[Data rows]
==*==

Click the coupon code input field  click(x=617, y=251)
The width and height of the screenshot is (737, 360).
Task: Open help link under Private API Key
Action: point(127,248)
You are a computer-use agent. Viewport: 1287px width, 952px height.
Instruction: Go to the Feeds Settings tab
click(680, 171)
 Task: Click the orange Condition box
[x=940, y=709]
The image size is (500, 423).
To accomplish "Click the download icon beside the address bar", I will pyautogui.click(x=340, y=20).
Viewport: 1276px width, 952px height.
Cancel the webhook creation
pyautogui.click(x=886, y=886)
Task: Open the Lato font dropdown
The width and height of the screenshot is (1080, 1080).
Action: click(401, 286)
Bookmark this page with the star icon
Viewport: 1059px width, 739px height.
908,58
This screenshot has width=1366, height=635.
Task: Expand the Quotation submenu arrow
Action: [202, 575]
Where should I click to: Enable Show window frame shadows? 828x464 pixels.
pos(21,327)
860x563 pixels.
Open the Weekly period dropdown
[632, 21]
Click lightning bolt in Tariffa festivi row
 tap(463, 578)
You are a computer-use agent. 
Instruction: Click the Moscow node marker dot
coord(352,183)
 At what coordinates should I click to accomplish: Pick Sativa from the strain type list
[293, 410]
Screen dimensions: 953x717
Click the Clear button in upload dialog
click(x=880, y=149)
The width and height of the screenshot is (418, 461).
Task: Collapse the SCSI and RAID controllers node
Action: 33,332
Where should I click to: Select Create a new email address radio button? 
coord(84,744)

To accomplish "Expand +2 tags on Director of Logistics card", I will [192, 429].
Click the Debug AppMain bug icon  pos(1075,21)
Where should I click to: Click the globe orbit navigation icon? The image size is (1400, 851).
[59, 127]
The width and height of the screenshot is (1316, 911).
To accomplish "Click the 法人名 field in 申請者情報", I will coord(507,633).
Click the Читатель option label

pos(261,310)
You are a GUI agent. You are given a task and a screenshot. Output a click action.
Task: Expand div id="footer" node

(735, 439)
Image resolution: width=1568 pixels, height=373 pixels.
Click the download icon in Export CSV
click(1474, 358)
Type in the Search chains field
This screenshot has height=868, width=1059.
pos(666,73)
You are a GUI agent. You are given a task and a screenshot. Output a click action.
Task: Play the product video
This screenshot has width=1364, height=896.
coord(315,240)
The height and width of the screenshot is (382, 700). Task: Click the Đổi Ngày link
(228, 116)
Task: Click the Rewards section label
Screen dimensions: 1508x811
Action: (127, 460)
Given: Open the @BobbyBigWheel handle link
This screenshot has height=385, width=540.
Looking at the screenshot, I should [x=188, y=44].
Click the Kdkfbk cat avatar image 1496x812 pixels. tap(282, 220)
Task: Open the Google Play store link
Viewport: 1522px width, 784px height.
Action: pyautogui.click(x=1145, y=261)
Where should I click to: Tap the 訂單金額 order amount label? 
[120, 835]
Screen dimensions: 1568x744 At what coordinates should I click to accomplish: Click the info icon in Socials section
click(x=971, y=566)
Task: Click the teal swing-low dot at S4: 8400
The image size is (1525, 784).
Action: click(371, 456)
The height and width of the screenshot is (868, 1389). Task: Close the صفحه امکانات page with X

==*==

**TO BE DONE**
Lay out all of the rows above as a numbered list, leaving out any blank lines.

**FULL OUTPUT**
1. Click the coupon code input field  click(x=617, y=251)
2. The width and height of the screenshot is (737, 360).
3. Task: Open help link under Private API Key
4. Action: point(127,248)
5. You are a computer-use agent. Viewport: 1287px width, 952px height.
6. Instruction: Go to the Feeds Settings tab
7. click(680, 171)
8.  Task: Click the orange Condition box
9. [x=940, y=709]
10. The image size is (500, 423).
11. To accomplish "Click the download icon beside the address bar", I will pyautogui.click(x=340, y=20).
12. Viewport: 1276px width, 952px height.
13. Cancel the webhook creation
14. pyautogui.click(x=886, y=886)
15. Task: Open the Lato font dropdown
16. The width and height of the screenshot is (1080, 1080).
17. Action: click(401, 286)
18. Bookmark this page with the star icon
19. Viewport: 1059px width, 739px height.
20. 908,58
21. This screenshot has width=1366, height=635.
22. Task: Expand the Quotation submenu arrow
23. Action: [202, 575]
24. Where should I click to: Enable Show window frame shadows? 828x464 pixels.
25. pos(21,327)
26. 860x563 pixels.
27. Open the Weekly period dropdown
28. [632, 21]
29. Click lightning bolt in Tariffa festivi row
30.  tap(463, 578)
31. You are a computer-use agent. 
32. Instruction: Click the Moscow node marker dot
33. coord(352,183)
34.  At what coordinates should I click to accomplish: Pick Sativa from the strain type list
35. [293, 410]
36. Screen dimensions: 953x717
37. Click the Clear button in upload dialog
38. click(x=880, y=149)
39. The width and height of the screenshot is (418, 461).
40. Task: Collapse the SCSI and RAID controllers node
41. Action: 33,332
42. Where should I click to: Select Create a new email address radio button? 
43. coord(84,744)
44. To accomplish "Expand +2 tags on Director of Logistics card", I will [192, 429].
45. Click the Debug AppMain bug icon  pos(1075,21)
46. Where should I click to: Click the globe orbit navigation icon? The image size is (1400, 851).
47. [59, 127]
48. The width and height of the screenshot is (1316, 911).
49. To accomplish "Click the 法人名 field in 申請者情報", I will coord(507,633).
50. Click the Читатель option label
51. pos(261,310)
52. You are a GUI agent. You are given a task and a screenshot. Output a click action.
53. Task: Expand div id="footer" node
54. (735, 439)
55. Image resolution: width=1568 pixels, height=373 pixels.
56. Click the download icon in Export CSV
57. click(1474, 358)
58. Type in the Search chains field
59. This screenshot has height=868, width=1059.
60. pos(666,73)
61. You are a GUI agent. You are given a task and a screenshot. Output a click action.
62. Task: Play the product video
63. This screenshot has width=1364, height=896.
64. coord(315,240)
65. The height and width of the screenshot is (382, 700). Task: Click the Đổi Ngày link
66. (228, 116)
67. Task: Click the Rewards section label
68. Screen dimensions: 1508x811
69. Action: (127, 460)
70. Given: Open the @BobbyBigWheel handle link
71. This screenshot has height=385, width=540.
72. Looking at the screenshot, I should [x=188, y=44].
73. Click the Kdkfbk cat avatar image 1496x812 pixels. tap(282, 220)
74. Task: Open the Google Play store link
75. Viewport: 1522px width, 784px height.
76. Action: pyautogui.click(x=1145, y=261)
77. Where should I click to: Tap the 訂單金額 order amount label? 
78. [120, 835]
79. Screen dimensions: 1568x744 At what coordinates should I click to accomplish: Click the info icon in Socials section
80. click(x=971, y=566)
81. Task: Click the teal swing-low dot at S4: 8400
82. The image size is (1525, 784).
83. Action: click(371, 456)
84. The height and width of the screenshot is (868, 1389). Task: Close the صفحه امکانات page with X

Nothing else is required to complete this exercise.